Current buzzwords (“data science”, “business analytics”) are just like OR.
Mathematical / statistical sophistication is applied to complex (business) systems, using computational tools.
Value comes from combining domain expertise with numbers.
The best practitioners bridge multiple worlds.
Great communication is key.

Sound familiar? This is exactly what I’ve seen in my experiences at INFORMS events (including this conference, several years ago). And this is why INFORMS, the organization, has been so focused on getting its point of view out, with initiatives such as CAP certification, the rebranding of this conference, and the new big data conference.

But there are some cultural differences too.

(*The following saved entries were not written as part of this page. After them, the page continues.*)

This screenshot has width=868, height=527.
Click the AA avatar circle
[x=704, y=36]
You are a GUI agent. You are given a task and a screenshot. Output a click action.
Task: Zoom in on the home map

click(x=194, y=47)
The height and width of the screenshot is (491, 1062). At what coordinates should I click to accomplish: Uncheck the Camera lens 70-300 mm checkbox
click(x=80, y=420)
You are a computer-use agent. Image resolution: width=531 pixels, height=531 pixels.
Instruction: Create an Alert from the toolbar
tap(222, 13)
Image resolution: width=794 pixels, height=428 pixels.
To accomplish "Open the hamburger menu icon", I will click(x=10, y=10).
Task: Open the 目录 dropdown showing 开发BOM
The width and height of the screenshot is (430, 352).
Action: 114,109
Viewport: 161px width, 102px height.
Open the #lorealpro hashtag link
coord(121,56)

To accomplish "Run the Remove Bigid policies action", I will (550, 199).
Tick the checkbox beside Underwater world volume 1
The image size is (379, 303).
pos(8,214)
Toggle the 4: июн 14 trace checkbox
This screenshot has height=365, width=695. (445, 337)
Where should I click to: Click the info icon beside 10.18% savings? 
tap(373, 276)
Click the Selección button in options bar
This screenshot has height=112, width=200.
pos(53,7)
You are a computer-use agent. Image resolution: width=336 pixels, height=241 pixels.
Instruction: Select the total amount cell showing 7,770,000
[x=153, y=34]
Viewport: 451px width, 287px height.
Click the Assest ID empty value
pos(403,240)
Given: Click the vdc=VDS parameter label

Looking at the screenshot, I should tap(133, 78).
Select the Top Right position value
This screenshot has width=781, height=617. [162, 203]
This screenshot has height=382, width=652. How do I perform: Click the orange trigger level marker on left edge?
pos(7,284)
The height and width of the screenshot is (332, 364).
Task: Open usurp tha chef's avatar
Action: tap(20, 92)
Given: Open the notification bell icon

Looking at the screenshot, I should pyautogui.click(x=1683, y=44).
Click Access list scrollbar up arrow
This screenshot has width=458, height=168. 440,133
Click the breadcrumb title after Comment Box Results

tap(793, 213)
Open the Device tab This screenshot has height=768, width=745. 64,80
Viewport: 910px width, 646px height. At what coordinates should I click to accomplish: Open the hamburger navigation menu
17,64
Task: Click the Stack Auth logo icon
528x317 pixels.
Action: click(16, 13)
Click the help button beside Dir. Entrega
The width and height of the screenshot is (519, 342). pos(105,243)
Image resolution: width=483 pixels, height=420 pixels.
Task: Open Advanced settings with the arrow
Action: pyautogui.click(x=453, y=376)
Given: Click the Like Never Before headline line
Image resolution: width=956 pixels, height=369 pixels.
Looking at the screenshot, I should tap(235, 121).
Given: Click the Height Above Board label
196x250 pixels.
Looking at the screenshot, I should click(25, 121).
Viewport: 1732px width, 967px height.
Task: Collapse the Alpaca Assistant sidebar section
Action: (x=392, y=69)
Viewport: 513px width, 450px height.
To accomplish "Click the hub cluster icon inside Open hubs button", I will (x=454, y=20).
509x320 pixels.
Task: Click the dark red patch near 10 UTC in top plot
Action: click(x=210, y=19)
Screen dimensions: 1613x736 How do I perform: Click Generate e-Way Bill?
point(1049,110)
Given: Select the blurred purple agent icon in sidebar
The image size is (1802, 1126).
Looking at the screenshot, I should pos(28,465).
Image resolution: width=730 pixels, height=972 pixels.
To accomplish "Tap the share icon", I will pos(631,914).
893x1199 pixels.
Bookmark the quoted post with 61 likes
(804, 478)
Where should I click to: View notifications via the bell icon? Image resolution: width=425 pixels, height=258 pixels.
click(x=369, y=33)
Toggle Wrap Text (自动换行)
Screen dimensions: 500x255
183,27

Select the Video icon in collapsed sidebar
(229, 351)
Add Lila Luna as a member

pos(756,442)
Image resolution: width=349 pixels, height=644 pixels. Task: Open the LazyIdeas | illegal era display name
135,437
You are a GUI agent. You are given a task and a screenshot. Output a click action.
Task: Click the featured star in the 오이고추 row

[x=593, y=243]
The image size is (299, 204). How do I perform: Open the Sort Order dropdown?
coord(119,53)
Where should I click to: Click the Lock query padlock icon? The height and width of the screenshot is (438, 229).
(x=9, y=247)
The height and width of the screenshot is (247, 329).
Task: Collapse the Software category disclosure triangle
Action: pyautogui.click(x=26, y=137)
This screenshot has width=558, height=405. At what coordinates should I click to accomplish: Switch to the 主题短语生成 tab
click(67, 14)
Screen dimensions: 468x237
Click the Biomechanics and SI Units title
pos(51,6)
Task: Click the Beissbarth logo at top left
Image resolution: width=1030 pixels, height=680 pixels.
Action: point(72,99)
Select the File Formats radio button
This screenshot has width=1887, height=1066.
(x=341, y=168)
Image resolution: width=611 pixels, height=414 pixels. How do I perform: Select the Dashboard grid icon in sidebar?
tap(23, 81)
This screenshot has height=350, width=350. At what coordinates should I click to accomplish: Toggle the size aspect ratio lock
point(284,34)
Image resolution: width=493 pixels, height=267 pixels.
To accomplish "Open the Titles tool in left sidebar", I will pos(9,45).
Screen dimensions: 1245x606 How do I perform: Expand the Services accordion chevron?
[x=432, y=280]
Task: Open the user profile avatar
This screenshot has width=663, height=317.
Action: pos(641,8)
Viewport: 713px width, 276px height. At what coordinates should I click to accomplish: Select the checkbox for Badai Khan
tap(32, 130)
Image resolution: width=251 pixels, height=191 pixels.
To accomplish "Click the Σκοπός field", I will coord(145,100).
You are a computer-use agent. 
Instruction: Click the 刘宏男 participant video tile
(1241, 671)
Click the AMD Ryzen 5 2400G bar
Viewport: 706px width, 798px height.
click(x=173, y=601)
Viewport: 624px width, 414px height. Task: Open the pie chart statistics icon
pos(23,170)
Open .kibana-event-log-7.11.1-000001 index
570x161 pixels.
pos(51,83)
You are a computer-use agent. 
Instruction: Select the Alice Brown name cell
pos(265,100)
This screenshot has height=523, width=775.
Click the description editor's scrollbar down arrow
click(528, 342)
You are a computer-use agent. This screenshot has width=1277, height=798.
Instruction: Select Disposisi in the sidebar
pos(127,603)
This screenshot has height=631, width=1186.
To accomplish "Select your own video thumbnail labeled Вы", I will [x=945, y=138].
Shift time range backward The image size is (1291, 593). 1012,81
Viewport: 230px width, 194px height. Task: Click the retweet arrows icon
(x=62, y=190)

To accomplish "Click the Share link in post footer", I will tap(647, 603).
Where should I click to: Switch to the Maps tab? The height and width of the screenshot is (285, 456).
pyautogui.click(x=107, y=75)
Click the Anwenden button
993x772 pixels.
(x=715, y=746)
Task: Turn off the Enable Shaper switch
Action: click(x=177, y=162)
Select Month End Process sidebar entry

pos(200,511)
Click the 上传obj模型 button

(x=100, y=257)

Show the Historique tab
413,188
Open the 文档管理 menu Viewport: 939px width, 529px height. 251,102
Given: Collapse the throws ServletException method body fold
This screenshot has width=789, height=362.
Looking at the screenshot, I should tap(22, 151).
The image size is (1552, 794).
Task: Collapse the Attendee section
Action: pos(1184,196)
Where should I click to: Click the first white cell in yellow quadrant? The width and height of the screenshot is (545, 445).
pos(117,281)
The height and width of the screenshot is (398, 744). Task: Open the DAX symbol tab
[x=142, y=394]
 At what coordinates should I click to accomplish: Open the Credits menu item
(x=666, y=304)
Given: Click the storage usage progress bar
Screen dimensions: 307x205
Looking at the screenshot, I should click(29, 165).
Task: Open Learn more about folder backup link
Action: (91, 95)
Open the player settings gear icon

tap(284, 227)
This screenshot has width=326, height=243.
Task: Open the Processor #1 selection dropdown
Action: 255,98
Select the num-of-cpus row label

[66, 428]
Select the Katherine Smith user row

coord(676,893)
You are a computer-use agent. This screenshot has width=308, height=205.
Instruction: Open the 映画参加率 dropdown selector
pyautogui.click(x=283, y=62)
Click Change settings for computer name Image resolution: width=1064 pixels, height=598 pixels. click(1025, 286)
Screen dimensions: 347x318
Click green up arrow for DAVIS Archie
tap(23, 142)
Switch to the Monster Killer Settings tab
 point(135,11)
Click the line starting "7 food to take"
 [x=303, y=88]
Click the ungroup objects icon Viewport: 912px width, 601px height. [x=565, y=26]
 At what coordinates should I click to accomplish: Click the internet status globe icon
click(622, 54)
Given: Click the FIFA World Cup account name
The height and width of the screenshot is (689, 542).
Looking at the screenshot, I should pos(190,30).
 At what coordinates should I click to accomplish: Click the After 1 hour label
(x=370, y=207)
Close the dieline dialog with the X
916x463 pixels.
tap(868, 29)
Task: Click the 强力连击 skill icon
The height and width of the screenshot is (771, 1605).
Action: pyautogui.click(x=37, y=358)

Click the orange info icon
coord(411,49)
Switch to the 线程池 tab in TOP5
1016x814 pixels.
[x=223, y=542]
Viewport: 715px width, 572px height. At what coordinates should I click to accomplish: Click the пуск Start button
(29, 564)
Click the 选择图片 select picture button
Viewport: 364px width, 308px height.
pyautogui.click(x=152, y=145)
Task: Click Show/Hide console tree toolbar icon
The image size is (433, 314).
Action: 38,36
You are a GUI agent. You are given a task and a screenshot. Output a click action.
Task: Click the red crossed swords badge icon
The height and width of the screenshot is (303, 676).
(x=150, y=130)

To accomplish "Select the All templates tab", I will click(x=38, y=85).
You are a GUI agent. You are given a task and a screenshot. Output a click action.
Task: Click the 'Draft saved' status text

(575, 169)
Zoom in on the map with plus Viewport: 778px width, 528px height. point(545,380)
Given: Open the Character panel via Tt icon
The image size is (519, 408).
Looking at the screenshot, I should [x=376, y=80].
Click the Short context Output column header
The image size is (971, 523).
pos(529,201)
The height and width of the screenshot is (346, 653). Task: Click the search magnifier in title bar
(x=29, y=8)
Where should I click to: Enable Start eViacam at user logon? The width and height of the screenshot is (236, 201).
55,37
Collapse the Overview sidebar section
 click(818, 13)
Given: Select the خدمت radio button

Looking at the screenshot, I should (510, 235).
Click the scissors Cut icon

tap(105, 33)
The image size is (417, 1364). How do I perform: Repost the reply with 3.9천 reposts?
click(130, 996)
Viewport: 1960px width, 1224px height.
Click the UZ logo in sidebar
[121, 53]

Current buzzwords depart from traditional OR
more insight, less action — deliverables tend towards predictions and storytelling, versus formal optimization
more openness, less big iron — open source software leads to a low-cost, highly flexible approach
more scruffy, less neat — data science technologies often come from black-box statistical models, vs. domain-based theory
more velocity, smaller projects — a hundred $10K projects beats one $1M project
more science, less engineering — both practitioners and methods have different backgrounds
more hipsters, less suits — stronger connections to the tech industry than to the boardroom
more rockstars, less teams — one person can now (roughly) do everything, in simple cases, for better or worse

PART.2

Optimization and Operational Research

Operational Research is the discipline of applying advanced analytical methods to help make better decisions.

A branch of Applied Mathematics, Operational Research deals with real world problems. This requires a close collaboration among the clients (enterprises, entrepreneurs, companies, firms, organizations, etc.) who apply the advice of Operational Research, the specialists in Operational Research giving the advice, and everyone who will be influenced by the better decision. The clients may need various operational improvements – for example, increased production efficiency, lower costs, better quality, or improved planning. The mission of Operational Research is to cooperate with the clients and to identify and help to apply improved – if not optimal – solutions to practical problems arising in various branches of industry, transportation, business, etc.

For illustration, we present several examples of practical problems that Operational Research can resolve for the client:

Optimization of coated coils production

Salzgitter Flachstahl, a major German steel producer, manufactures coils of coated sheet metal. The coating line works continuously. Depending upon the coil geometry and the coating material, the coating line needs time-consuming adjustments. The goal is to prepare an optimal daily production plan which minimizes the coating line down-time (adjustments etc.). Compared with the production plans prepared in the previous way, application of the optimized plans (prepared after a theoretical analysis of the problem) achieved the down-time reduction of up to 30 %, with the average of 10 %, significantly more than what was deemed to be possible.

thank you!